What is expected: Among the records below, find the lines that contain "icon" and copy each of them.

═════ Source material ═════

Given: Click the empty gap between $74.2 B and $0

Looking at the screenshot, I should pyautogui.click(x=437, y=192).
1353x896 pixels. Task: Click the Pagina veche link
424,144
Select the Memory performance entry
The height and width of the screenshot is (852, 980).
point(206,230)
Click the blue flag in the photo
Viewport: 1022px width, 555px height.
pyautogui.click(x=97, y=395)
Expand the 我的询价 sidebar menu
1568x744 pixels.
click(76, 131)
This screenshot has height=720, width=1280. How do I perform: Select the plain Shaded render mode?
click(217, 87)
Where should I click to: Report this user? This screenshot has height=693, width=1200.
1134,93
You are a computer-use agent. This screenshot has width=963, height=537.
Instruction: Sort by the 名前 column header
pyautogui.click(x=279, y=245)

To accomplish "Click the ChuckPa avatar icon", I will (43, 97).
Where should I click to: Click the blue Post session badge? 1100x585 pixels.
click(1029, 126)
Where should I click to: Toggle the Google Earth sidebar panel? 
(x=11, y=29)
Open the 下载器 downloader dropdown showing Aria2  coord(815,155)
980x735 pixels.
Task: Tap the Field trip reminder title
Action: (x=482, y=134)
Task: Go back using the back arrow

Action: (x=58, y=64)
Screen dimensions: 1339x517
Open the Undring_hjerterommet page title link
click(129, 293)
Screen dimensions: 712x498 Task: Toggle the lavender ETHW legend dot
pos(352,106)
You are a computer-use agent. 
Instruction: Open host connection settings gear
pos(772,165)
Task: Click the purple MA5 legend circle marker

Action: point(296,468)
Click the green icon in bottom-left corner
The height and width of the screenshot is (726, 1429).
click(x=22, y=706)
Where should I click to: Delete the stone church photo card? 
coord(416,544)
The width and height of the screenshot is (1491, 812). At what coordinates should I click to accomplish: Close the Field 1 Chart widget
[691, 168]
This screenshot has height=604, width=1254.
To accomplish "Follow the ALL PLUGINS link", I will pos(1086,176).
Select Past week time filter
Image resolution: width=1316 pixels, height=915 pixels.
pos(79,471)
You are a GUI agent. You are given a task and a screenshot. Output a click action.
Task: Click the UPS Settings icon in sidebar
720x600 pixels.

═════

Reply to the task:
To accomplish "Click the ChuckPa avatar icon", I will (43, 97).
Click the green icon in bottom-left corner
Task: Click the UPS Settings icon in sidebar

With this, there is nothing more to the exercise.